I've heard of how many bikes they fish out of Amsterdam's canals, but magnet fishing goes beyond that. For the price of a strong magnet attached to a rope and dropped into a body of water, Europeans, and now Americans are enjoying pulling things out of the water that attach themselves to the magnet.
There is very rarely anything of monetary value that gets hauled out. The WSJ today does one of their inimitable A-Hed pieces by Ian Lovett on the pursuit of happiness that has evolved since the lockdowns caused by Covid-19 have taken populations away from their usual recreational ones and pushed them into new ones.
The social media platforms of TikTok and YouTube are the Super Spreaders as you might expect. No vaccinations needed there. Just access to the Internet.
Some localities around the globe are frowning on the practice, since the "fishermen" just leave their catch on the dry land they were standing on, usually creating a pile of wet, rusting, slimy junk that just needs to be hauled off by the garbageman.
To me, the most interesting items retrieved are guns. One can imagine a cold case getting solved now that the weapon has been found. So-and so will now get arrested now that the weapon is traced. Or, at least that's the fantasy.
Safes are another item that create intrigue. Have they already been opened? Emptied? Still full of passports and soggy cash because the perps were not good enough to get them open? How big are these safes? The article doesn't say, but even a small safe can hold some mighty valuable things.
When they finally found the fugitive Whitey Bulger they found $800,000 stuffed in the walls of his condo. Given that this was an outlier haul, and on dry land, it is probably unreasonable to expect to find a watery safe stuffed with anywhere near as much money, but one can dream. Magnet fishing is the stuff dreams are made of.

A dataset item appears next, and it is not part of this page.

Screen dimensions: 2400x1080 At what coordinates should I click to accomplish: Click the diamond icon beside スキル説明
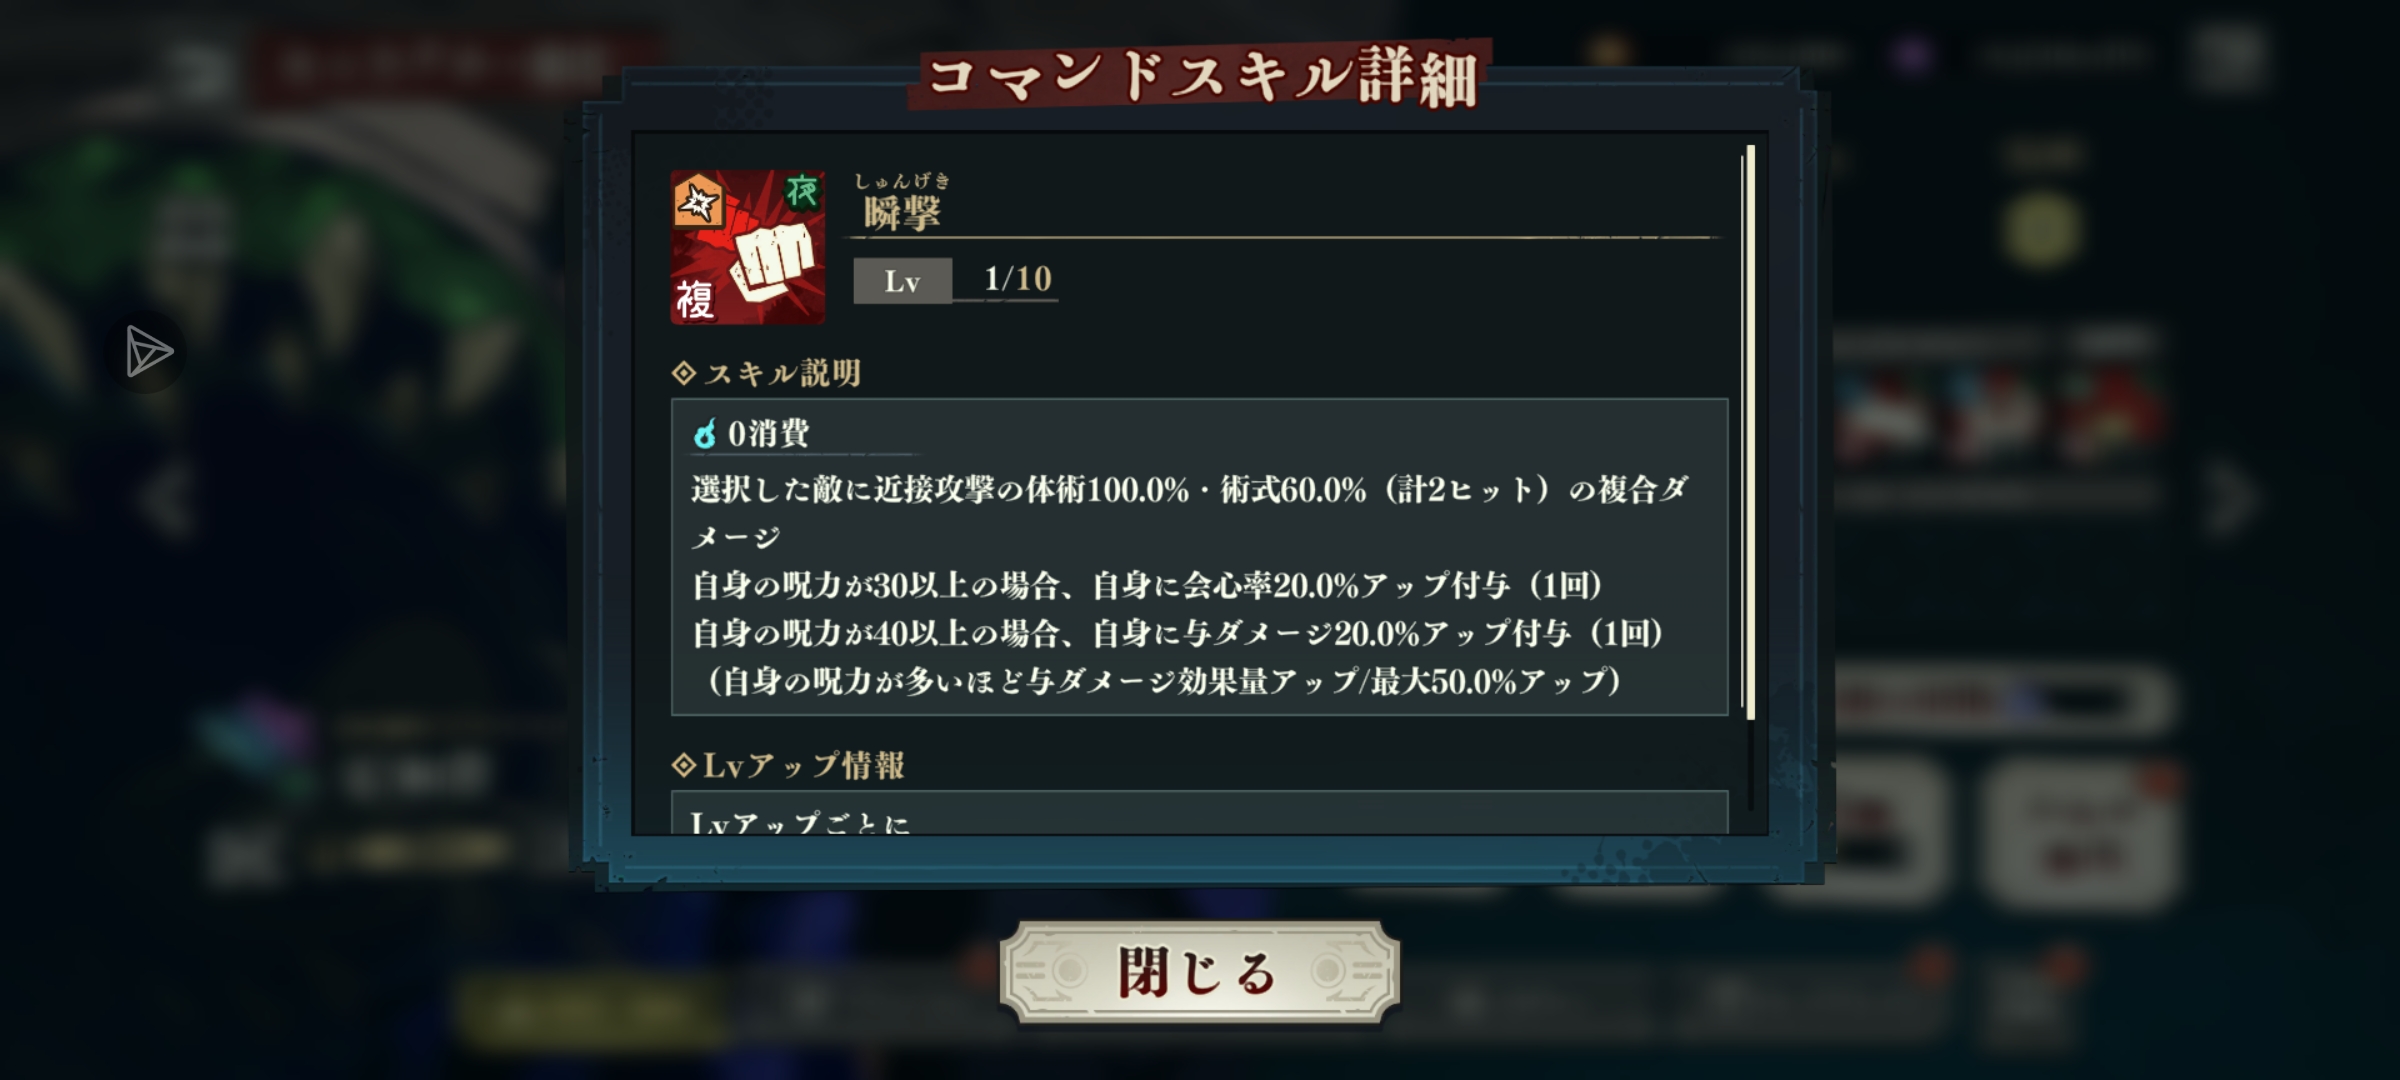(x=684, y=373)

Bikes and shopping carts are the most prosaic of the items retrieved—and the least interesting, unless of course there's a bike that can be attributed to Lance Armstrong that has traces of banned steroids. But he's old news these days anyway.
Unexploded ordnance from WWII has been found, and even a toilet, although you wouldn't expect a toilet to have enough metal on it to attract a magnet. But there you have it.
And while a briefcase filled with old vegetables doesn't quite exactly remind me of my father's briefcase, it does make me think of the memories I have of what he kept in his—unopened mail.
As with a toilet, you wouldn't expect a briefcase to throw off enough of a magnetic detectable field, but I guess the clasps and perhaps the handle bracket were enough to create attachment to a magnet.
As for my father's briefcase, it was a solid, square-cornered one from the 60s and 70s, long before adult males started using backpacks and L.L. Bean bags. He traveled back and forth from Washington D.C. to NYC nearly every week of the year, and aside from the room he needed to carry the quart of scotch that he treated himself to as he rode the rails, he carried the mail—his mail, unopened and unimportant mail. He carried unopened junk mail.
He was a terrific procrastinator, and that extended to his mail. He also had trouble throwing anything out. He looked at his mail, but that which wasn't important enough was left unopened and carried back and forth with him until he was basically carrying several pounds of unopened junk mail.
It was never apparent to me how much junk mail he was giving round trips to Washington until he retired and was admitted to a hospital. It was then the briefcase lay in one place and was up to me to go through it at his request to "see what I've got in there."
Massive amounts of ads and junk mail, offers for all kinds of financial, credit card deals, and most notable, swatches of cloth from Haband, the folks who made men's pants that you could order through the mail.
This is decades before online shopping. HABAND FOR MEN offered samples of different fabrics and colors that you could make a wardrobe from. At least the pants. There may have been other items offered, but it was always the offer to stitch you a pair—or several pairs—of pants to your specifications that I remember most.
My father never ordered any pants through the mail, preferring instead to buy used suits from a tailor on 18th Street, just west of the flower shop, Witt and Panatella, a few doors down from Pete's Tavern. My father came of age during the Depression, so new was not something he was used to. Our house was furnished with used furniture throughout. The only new piece I can remember was a couch he and mother once bought that was a Castro convertible. No one was putting those out on the curb.
Magnet fishing I'm sure is not here to stay. There are those who go fish fishing who catch and release what they catch, not bothering to keep what they caught. No cleaning, cooking and eating it. Just hanging out, hauling a catch in, and unhooking it and releasing it back in the water.
The only difference with those kinds of fisherman and magnet fishermen is that Magnet fisherman don't throw their catch back in the water.
This has to at least make the environmentalists happy.